A densely packed collection of ten pieces spanning over an hours worth of mind-bending tunes that have left this listener in a state of confusion and curiosity as to what’s actually unfolded. A visceral snapshot of the whole electronic scene in all its various dark shades, colorful hues, and discombobulated rhythms.

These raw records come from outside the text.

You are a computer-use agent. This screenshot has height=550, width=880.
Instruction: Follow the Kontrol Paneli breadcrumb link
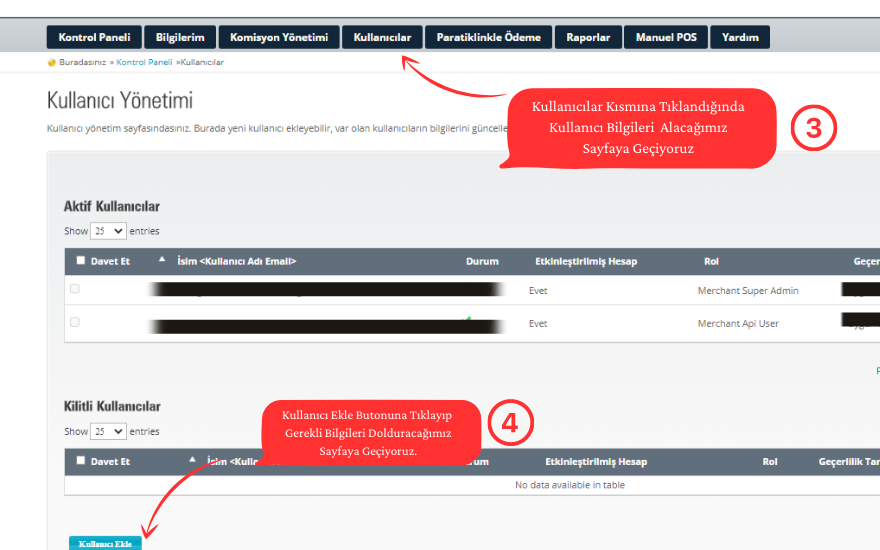[145, 62]
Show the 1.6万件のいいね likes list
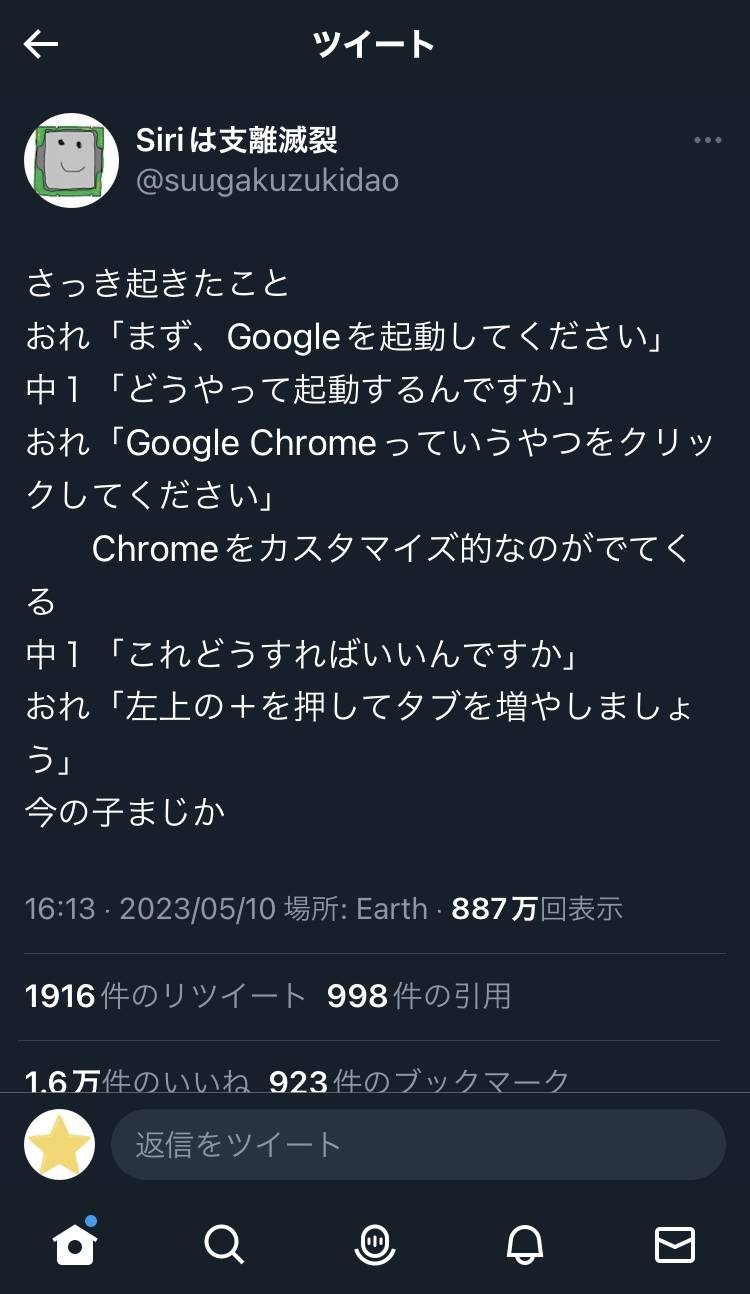750x1294 pixels. (137, 1080)
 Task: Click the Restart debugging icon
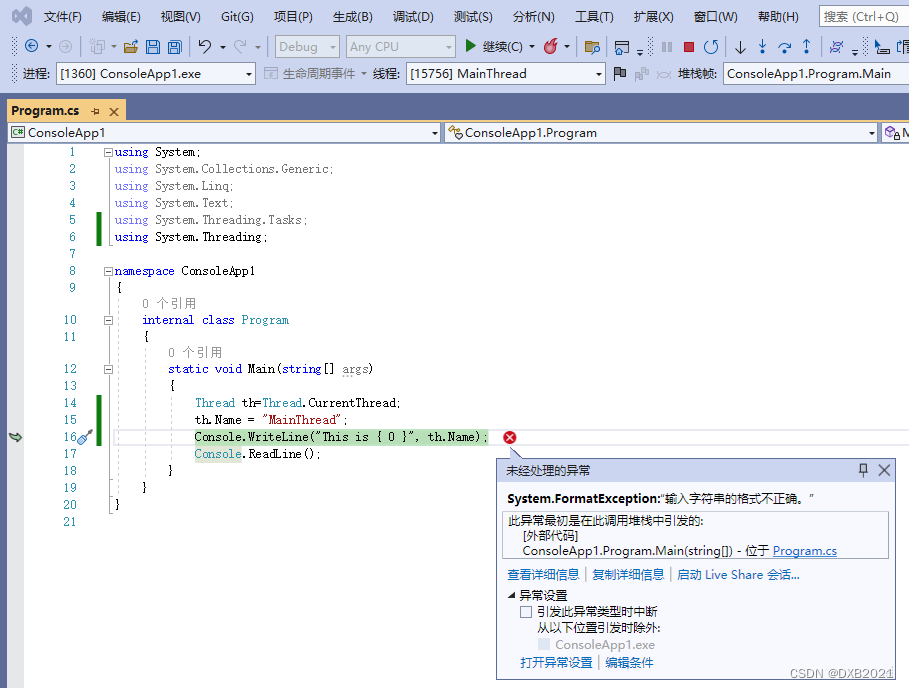(x=711, y=47)
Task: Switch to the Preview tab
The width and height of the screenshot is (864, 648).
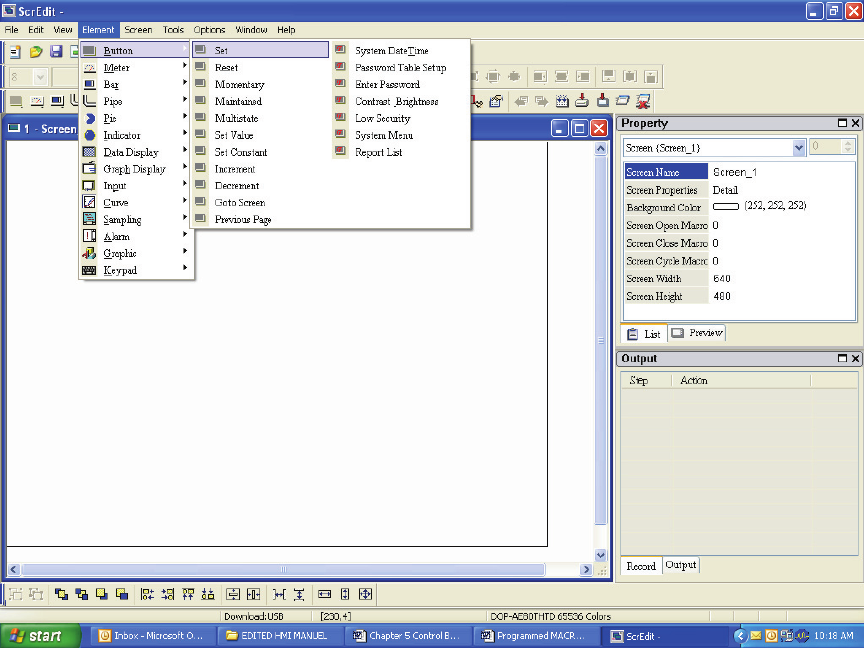Action: tap(697, 333)
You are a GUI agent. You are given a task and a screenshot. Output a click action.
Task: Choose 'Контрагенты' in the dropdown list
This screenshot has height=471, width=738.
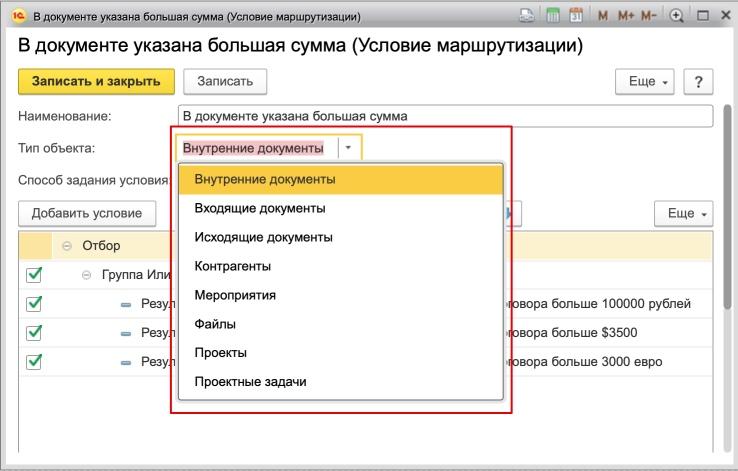click(x=233, y=266)
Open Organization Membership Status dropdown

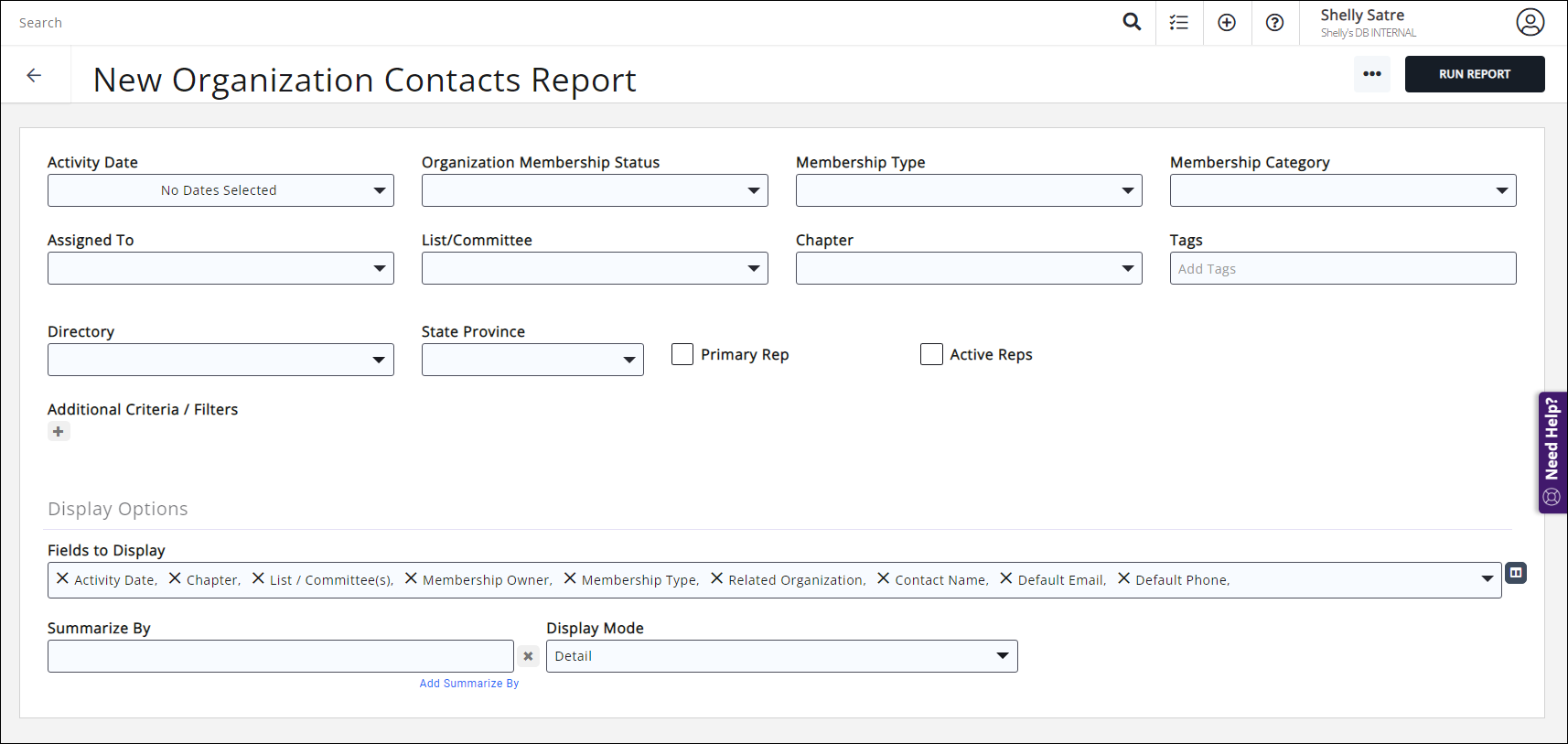595,190
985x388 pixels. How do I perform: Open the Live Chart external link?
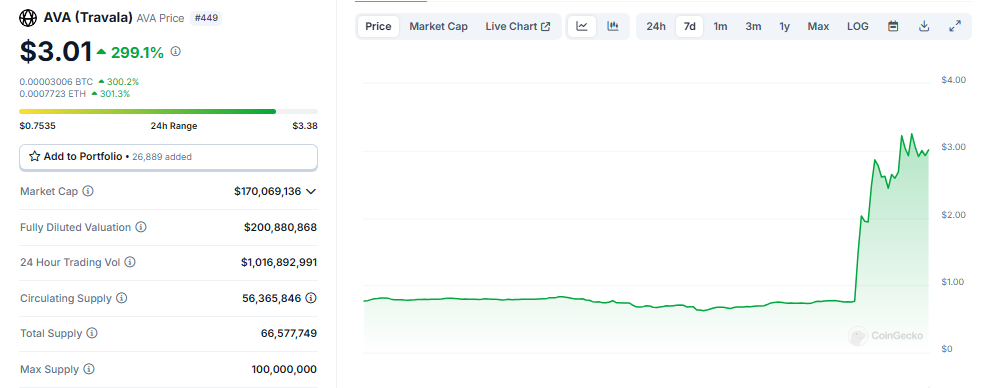[518, 26]
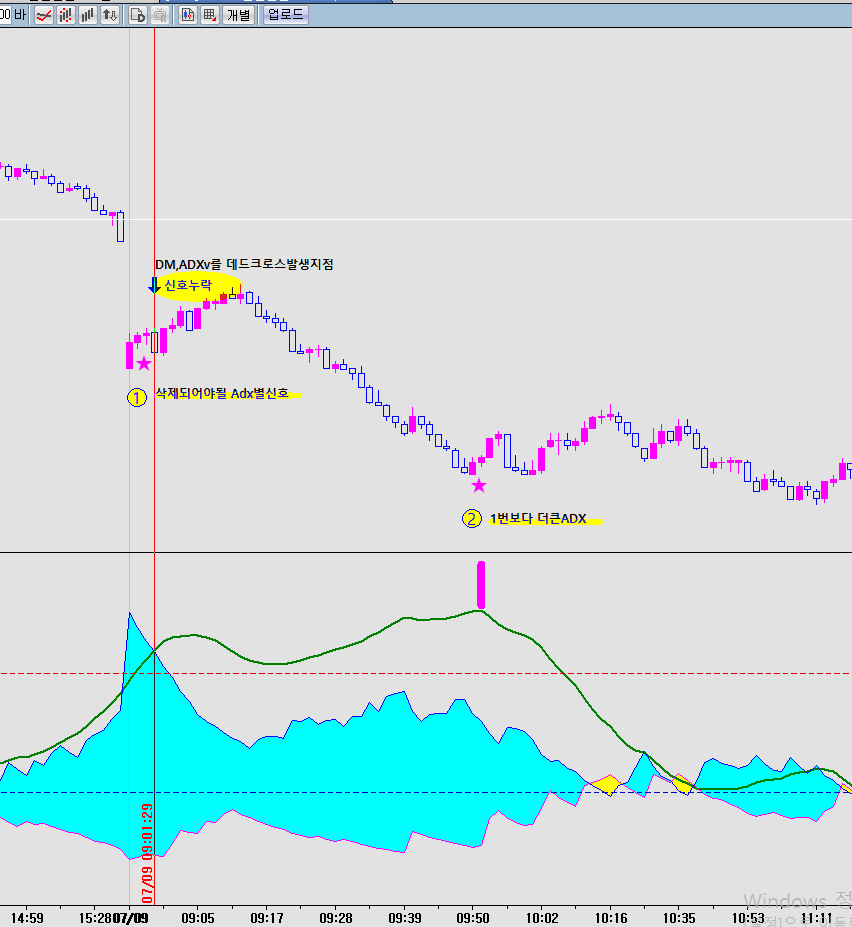Click the gray bar chart toolbar icon
Viewport: 852px width, 927px height.
point(88,15)
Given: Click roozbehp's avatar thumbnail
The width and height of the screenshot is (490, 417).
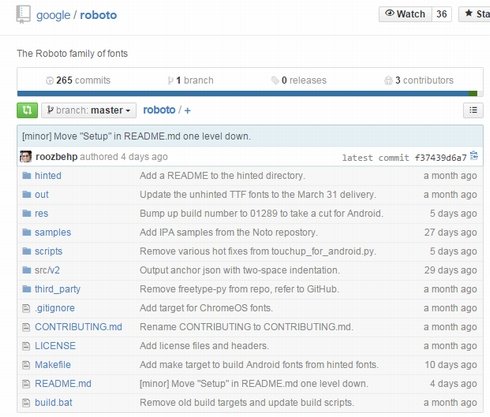Looking at the screenshot, I should (x=26, y=157).
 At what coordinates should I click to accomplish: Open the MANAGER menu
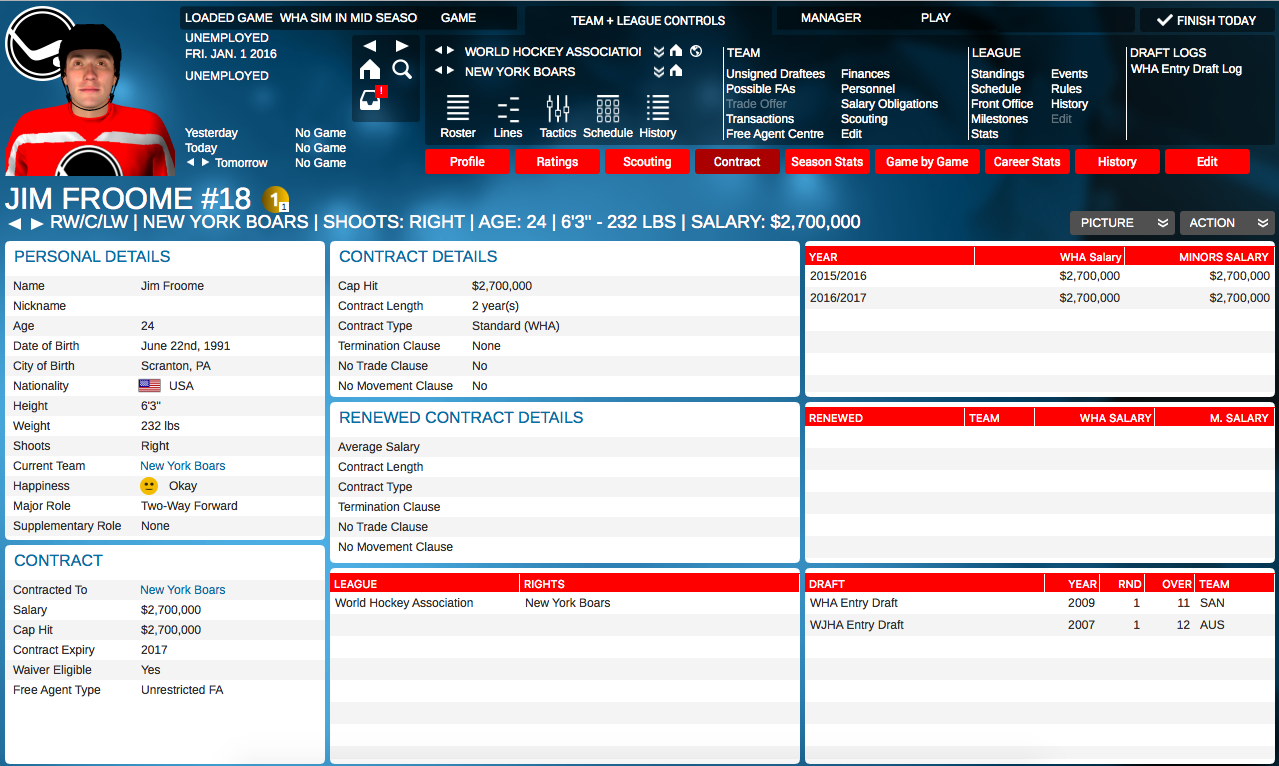click(831, 18)
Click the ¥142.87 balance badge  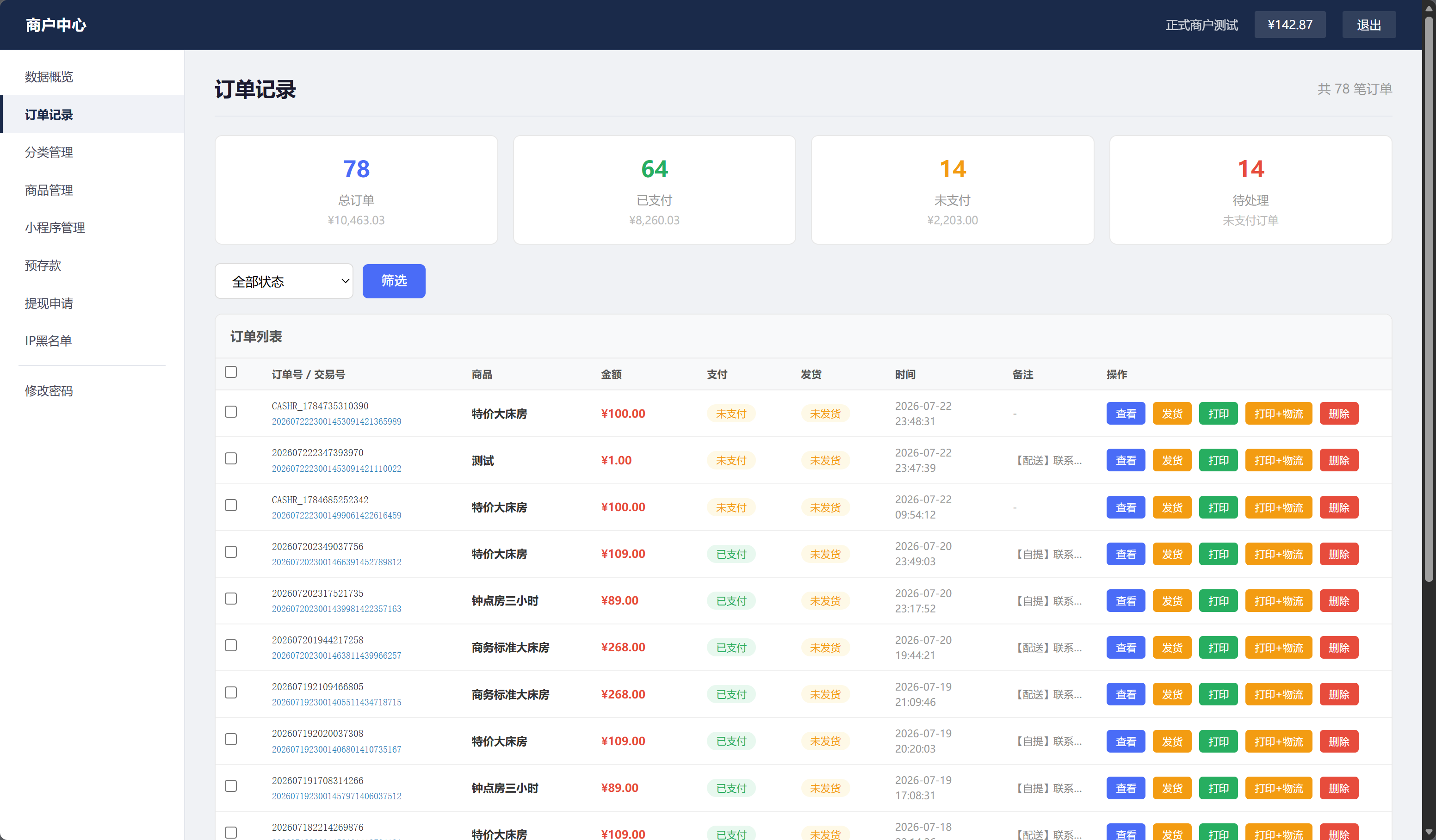click(x=1289, y=25)
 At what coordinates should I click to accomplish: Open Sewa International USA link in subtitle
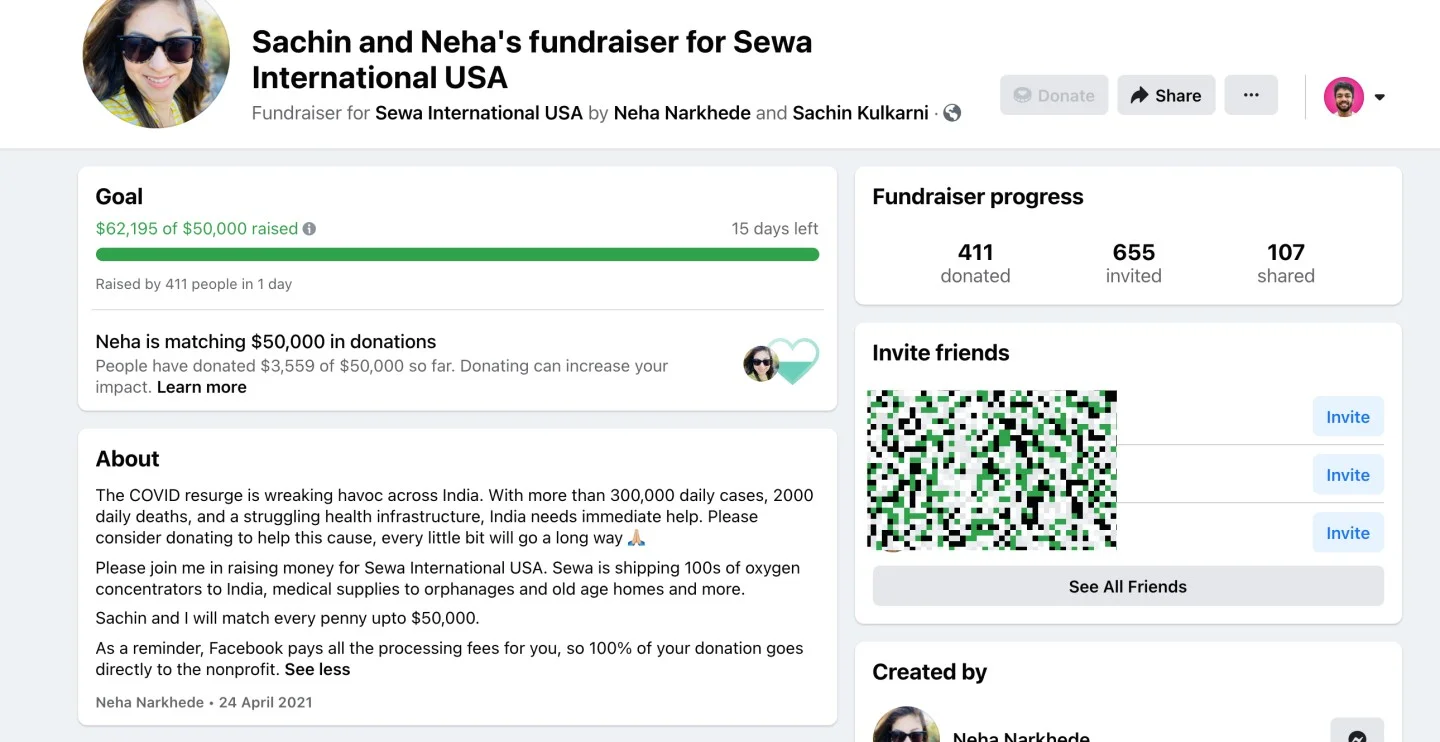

A visceral snapshot of the whole electronic scene

A lively, surreal, and dislocated collection of IDM tentacles, beats and abstract melodies, Tescon Pol’s Gai Lan adheres to Concrete Collage’s braindance gravitational pull (have a listen to the decomposed sound field of “Cathodica”) and yet also exhibits fluid song structure, sporadic vocals (do we hear a chorus on “Greyforms” and “Skyline For The Haze” for example?), and ambient flutter on tracks like “GEIJ” and “Waiting So Long.” The Tescon Pol duo (who admittedly label themselves as “polyrhythmic pop experiments and dense, digital psychedelia“—and rightly so) really stretch the envelope yielding broken electronic tunes and pseudo-shoegaze/pop slivers that don’t quite fit any particular genre—and that’s a feat in and of itself. Somewhere between harsh post-industrial, and dare we say (shattered) rock (ref. “Gailan” or “Myriapoda”) and glitchily sweet melodic blips and roughed voices (ref. “Girl in the Adjoining Room, Yesterday”), Tescon Pol shimmies through a smorgasbord of IDM’s creative trajectory—a densely packed collection of ten pieces spanning over an hours worth of mind-bending tunes that have left this listener in a state of confusion and curiosity as to what’s actually unfolded. A visceral snapshot of the whole electronic scene in all its various dark shades, colorful hues, and discombobulated rhythms.